By Joel Stonington Utne.Com
Published on September 1, 2003

The police at this ministerial in Cancun have been incredible
about keeping protesters in their place and avoiding any type of
scandal. Remarkably, the lack of police violence has probably been
the most shocking thing to many activists here. In Seattle, in
1999, the WTO was clearly established as an organization so
contrary to the interests of so many that protests, always
passionate and often violent, would follow it to the ends of the
earth.

Here in Cancun the police have used methods that have virtually
shut down the ability of the large-scale protests in nearby Cancun
City to have any direct contact with the delegates at the fifth
ministerial. And unlike Seattle, the police here have done it with
remarkable restraint.

Today was the last major march against the WTO in Cancun. Many
of the same groups came together in what was a significantly
smaller protest than the one on Monday, with upwards of three
thousand people. Once again, the protesters met the barricade at
kilometer 0 of the road to the hotel zone, roughly 8 kilometers
from the convention center.

The barricade, made of three layers of ten-foot fences and
cement blocks, was rapidly torn apart with ropes, wire cutters, and
battering rams fashioned from shopping carts. Once the protesters
faced the police everyone quieted down for speeches. Amazingly,
everyone sat down to listen to announcements by the South Koreans.
‘We have come here to oppose the WTO… we pulled down this fence
together…’ They offered flowers for Kyung-hae Lee, the leader who
killed himself on Wednesday, and burnt an effigy representing the
WTO.

These symbolic actions, however, are all that is necessary.
There is no hope of getting through the barricades and making it
all the way to the convention center. It would take two or three
hours just to walk there, not even counting the fact that there are
a further dozen barricades the police could fall back on in that
distance. Thus, just as the death of the South Korean farmer was a
symbolic act, so too have the protests been forced to become
largely symbolic.

The thousands that came to the wall of police here today were
dressed ready for battle. Most had gas masks, bandanas, and some
form of goggles. Many had gloved hands for throwing gas canisters
back at the police. Most everyone had some sort of message against
the WTO on their shirt or hat. The police, for their part, were
dressed in full riot gear and as immovable and ready for violence
as the activists.

In Seattle, Genoa, and in other places around the world, police
have violently repressed peaceful protesters. This violence has
galvanized many at the grassroots of the global justice movement.
If police beat people up, if they arrest people who have peacefully
protested, if they shoot people in the face as they did to Carlo
Giuliani in Genoa, then activists take a sort of pride in being
part of a brutally repressed movement that is on the side of truth
and justice. Protesters came prepared for police violence. Breaking
with the past, police have answered by keeping the peace.

Last night, when Starhawk and others protested in front of the
convention center, the police actually brought an air-conditioned
tour bus to give them a ride back to the city. No one was arrested.
Police have taken many blows from protesters.
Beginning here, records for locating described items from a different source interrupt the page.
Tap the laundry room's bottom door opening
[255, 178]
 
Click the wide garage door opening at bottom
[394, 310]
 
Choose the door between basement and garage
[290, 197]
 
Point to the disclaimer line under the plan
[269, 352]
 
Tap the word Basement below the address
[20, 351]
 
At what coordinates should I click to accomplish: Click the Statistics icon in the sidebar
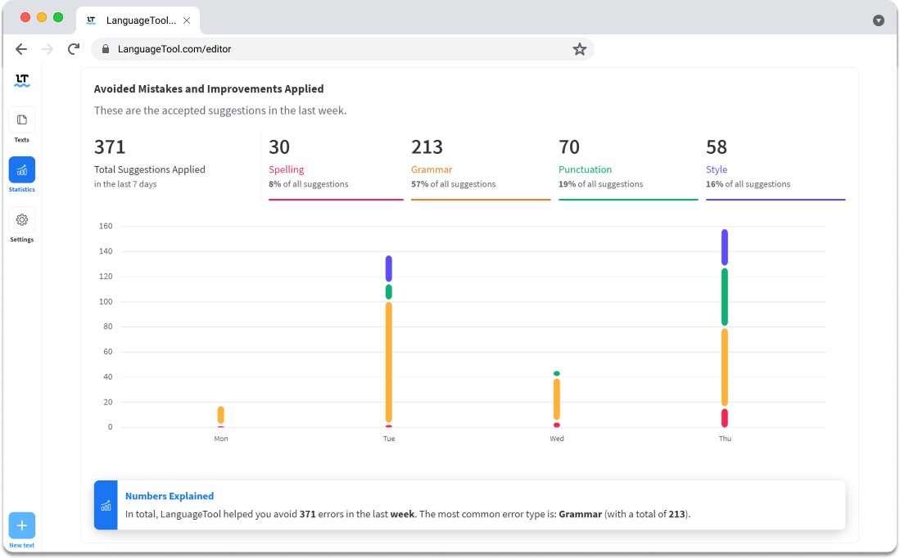coord(22,170)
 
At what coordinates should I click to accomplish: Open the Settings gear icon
coord(22,220)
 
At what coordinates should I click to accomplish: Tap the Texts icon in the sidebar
coord(22,120)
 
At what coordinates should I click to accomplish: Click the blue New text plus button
coord(22,525)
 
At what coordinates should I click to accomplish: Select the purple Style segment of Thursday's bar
coord(725,247)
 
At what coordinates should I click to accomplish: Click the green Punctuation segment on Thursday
coord(725,297)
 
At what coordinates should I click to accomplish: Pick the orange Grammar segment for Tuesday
coord(389,362)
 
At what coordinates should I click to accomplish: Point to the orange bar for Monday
coord(221,415)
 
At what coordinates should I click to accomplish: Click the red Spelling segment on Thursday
coord(725,417)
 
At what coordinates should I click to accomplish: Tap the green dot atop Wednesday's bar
coord(557,374)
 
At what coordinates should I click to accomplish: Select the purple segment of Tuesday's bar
coord(389,268)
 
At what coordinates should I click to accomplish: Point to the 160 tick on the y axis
coord(106,226)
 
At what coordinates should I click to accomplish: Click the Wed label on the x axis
coord(557,439)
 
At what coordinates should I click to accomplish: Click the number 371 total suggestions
coord(110,147)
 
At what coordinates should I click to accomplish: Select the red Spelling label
coord(287,169)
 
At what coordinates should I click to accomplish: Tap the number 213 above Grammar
coord(427,147)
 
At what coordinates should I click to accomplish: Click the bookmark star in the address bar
coord(580,49)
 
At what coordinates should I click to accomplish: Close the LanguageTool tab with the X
coord(187,20)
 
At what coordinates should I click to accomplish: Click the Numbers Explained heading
coord(170,496)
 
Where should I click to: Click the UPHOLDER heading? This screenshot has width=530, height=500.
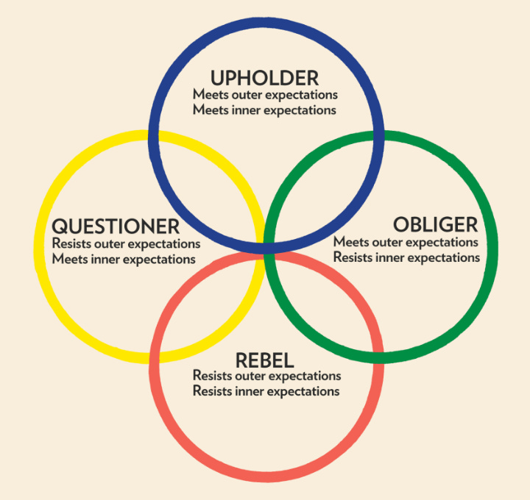point(265,78)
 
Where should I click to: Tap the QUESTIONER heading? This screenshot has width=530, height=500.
point(116,226)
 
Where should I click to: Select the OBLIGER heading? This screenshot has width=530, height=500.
point(435,224)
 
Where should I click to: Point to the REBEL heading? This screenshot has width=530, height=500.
point(265,360)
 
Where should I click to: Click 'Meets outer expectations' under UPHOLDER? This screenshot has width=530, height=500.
point(265,95)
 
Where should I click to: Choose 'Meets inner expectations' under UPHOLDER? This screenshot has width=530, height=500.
point(265,110)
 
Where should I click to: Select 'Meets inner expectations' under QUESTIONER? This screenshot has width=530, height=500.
point(124,259)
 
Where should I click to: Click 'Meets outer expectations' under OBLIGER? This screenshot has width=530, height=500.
point(406,242)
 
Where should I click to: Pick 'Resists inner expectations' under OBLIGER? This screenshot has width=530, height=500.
point(406,257)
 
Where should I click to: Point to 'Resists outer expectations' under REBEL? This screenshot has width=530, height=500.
point(266,376)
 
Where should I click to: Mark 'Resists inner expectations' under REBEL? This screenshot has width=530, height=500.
point(266,391)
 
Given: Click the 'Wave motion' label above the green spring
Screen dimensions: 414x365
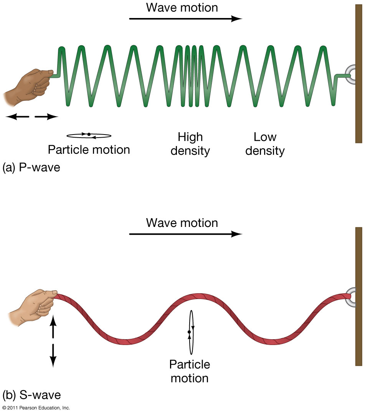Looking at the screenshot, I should (x=182, y=7).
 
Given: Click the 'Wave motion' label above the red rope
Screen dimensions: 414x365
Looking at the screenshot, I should (x=182, y=223).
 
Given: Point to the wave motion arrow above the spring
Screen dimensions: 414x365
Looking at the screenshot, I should (x=186, y=18).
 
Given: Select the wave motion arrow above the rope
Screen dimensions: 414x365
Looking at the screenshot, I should (x=186, y=233).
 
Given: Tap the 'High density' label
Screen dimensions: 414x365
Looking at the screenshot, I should (x=190, y=144).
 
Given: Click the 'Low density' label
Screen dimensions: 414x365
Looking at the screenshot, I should (x=265, y=144).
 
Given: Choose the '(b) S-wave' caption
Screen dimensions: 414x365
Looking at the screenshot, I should (x=31, y=394).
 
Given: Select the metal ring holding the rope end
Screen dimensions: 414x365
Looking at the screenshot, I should (x=352, y=297).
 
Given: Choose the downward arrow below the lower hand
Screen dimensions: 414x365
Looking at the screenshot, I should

They have been hit by
rocks and bashed with sticks. Today, protesters actually threw a
bucket of shit on police — serious provocation. A few police have
hit back, although this has been scarce and largely in
self-defense.

In this sense, the protesters lost. The media shows people
throwing shit on police and the police hold their line. But in many
other senses protesters have won. This week has been a brilliant,
shining example of positive alternatives for thousands of people
who came here to partake in hundreds of public forums held
throughout the week, including the Peoples Forum for Alternatives
to the WTO, the Fair Trade Fair, Sustainable Trade Symposium, and
the Forum on Forests and Globalization. Many of these people did
not take to the streets.

Taking the streets is an incredibly powerful statement. The
action stops the movement of traffic and commerce in the area.
Attention is drawn to an important issue. This was done with
amazing care and with a small number of people in the case of the
direct action last night in front of the convention center.
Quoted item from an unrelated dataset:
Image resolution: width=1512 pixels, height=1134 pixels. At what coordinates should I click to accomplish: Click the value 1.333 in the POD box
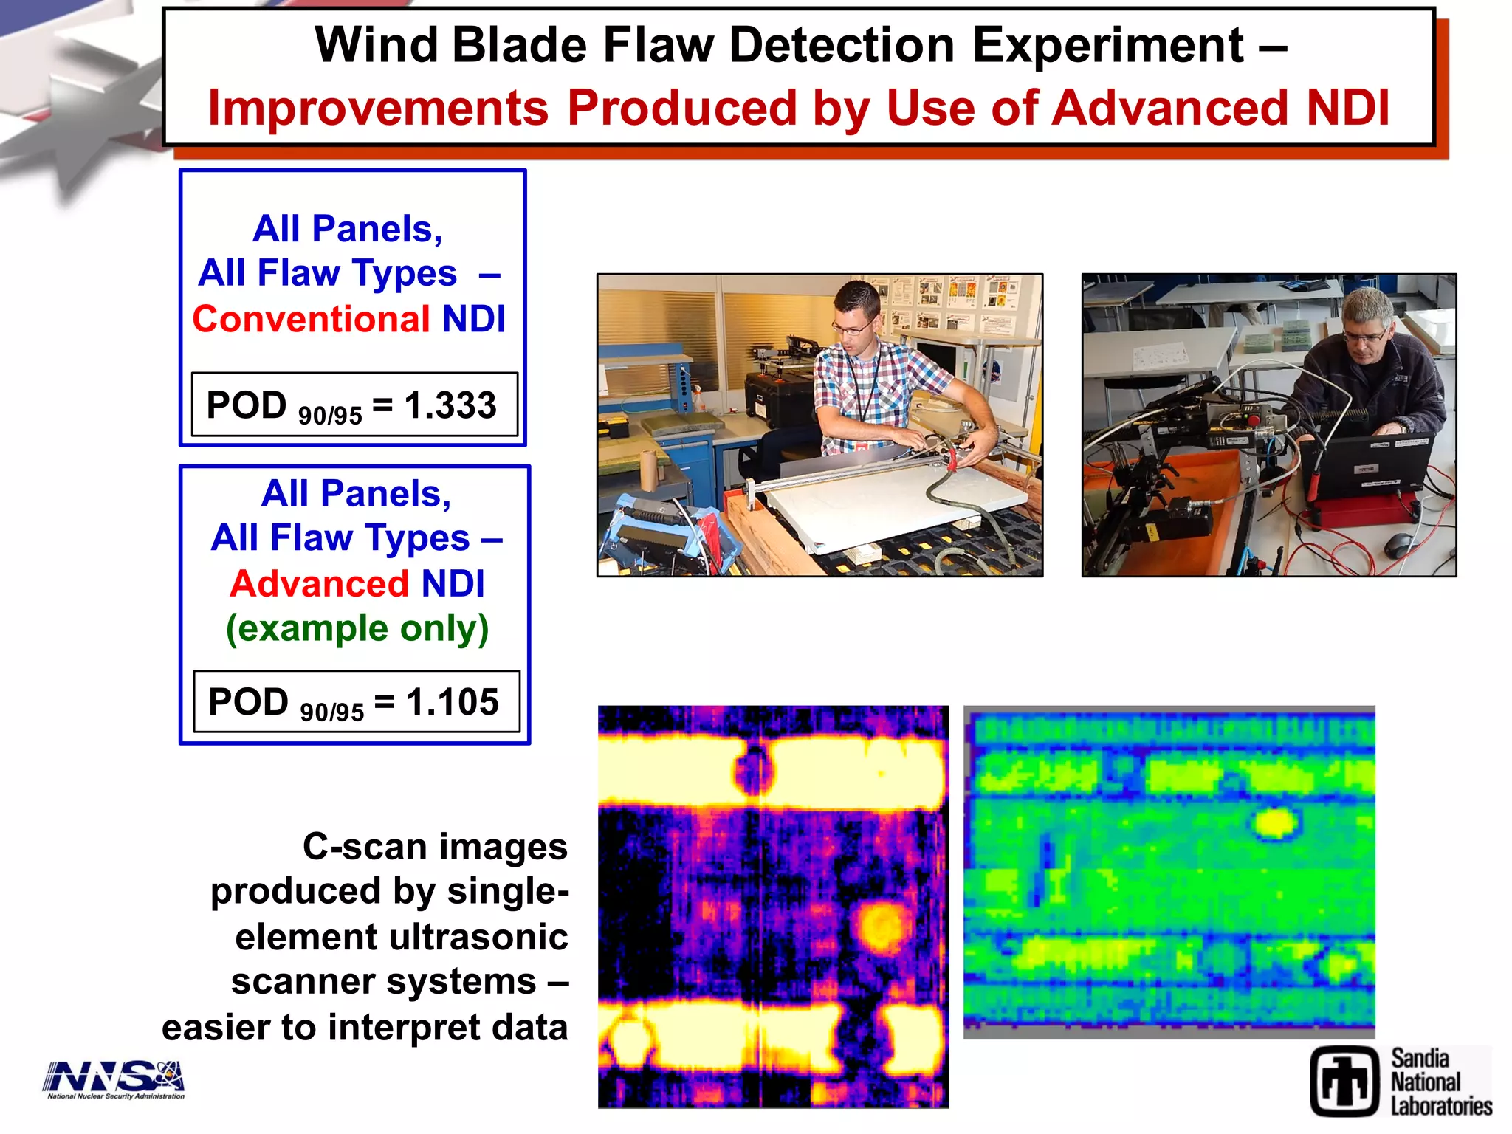click(450, 405)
When violent protesters take to the streets against peaceful
cops, the only images that result — because the media coverage is
the lens the rest of the world has to view the protests — is that
violent protesters unwittingly turn the barricades around on
themselves, becoming instead the barbarous element. The actions of
the few people who chose violent alternatives at the marches
unfortunately, however, reflect upon us all.
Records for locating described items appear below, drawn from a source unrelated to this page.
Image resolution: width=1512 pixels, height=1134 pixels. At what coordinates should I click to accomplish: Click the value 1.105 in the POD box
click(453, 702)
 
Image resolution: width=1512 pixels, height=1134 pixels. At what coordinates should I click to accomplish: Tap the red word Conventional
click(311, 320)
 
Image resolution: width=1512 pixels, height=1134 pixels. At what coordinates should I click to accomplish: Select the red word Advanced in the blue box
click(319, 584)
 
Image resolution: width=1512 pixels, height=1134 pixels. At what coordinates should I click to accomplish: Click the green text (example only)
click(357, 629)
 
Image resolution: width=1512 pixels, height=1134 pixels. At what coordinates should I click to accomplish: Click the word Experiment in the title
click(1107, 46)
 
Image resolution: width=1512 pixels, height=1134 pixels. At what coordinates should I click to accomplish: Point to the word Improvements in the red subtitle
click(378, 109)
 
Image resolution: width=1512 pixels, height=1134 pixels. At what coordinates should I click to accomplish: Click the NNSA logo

Martin Luther King Jr. said, ‘The ultimate weakness of violence
is that it is a descending spiral, begetting the very thing it
seeks to destroy. Instead of diminishing evil, it multiplies it…
Through violence you may murder the hater, but you do not murder
hate. In fact, violence merely increases hate…. Returning
violence for violence multiplies violence, adding deeper darkness
to a night already devoid of stars. Darkness cannot drive out hate;
only love can do that.’

The unexpected lack of police brutality this time around has
left the protesters wondering what happened. The only way back onto
the good side of the fence, the next time around, is to march
towards the police with open arms and hands raised in the air with
two fingers pointing skywards — peace.